> Work task
Output every line of the material exactly.

--- START ---

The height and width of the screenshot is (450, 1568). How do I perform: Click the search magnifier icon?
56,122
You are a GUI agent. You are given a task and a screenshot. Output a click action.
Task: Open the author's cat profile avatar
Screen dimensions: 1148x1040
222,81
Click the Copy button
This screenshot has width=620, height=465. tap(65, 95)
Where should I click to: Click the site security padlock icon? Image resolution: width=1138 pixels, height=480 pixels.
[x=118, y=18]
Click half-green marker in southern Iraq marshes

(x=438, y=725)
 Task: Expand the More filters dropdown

--- END ---

> Answer for the task
The height and width of the screenshot is (450, 1568). How do I perform: Click the search magnifier icon?
56,122
You are a GUI agent. You are given a task and a screenshot. Output a click action.
Task: Open the author's cat profile avatar
Screen dimensions: 1148x1040
222,81
Click the Copy button
This screenshot has width=620, height=465. tap(65, 95)
Where should I click to: Click the site security padlock icon? Image resolution: width=1138 pixels, height=480 pixels.
[x=118, y=18]
Click half-green marker in southern Iraq marshes

(x=438, y=725)
 Task: Expand the More filters dropdown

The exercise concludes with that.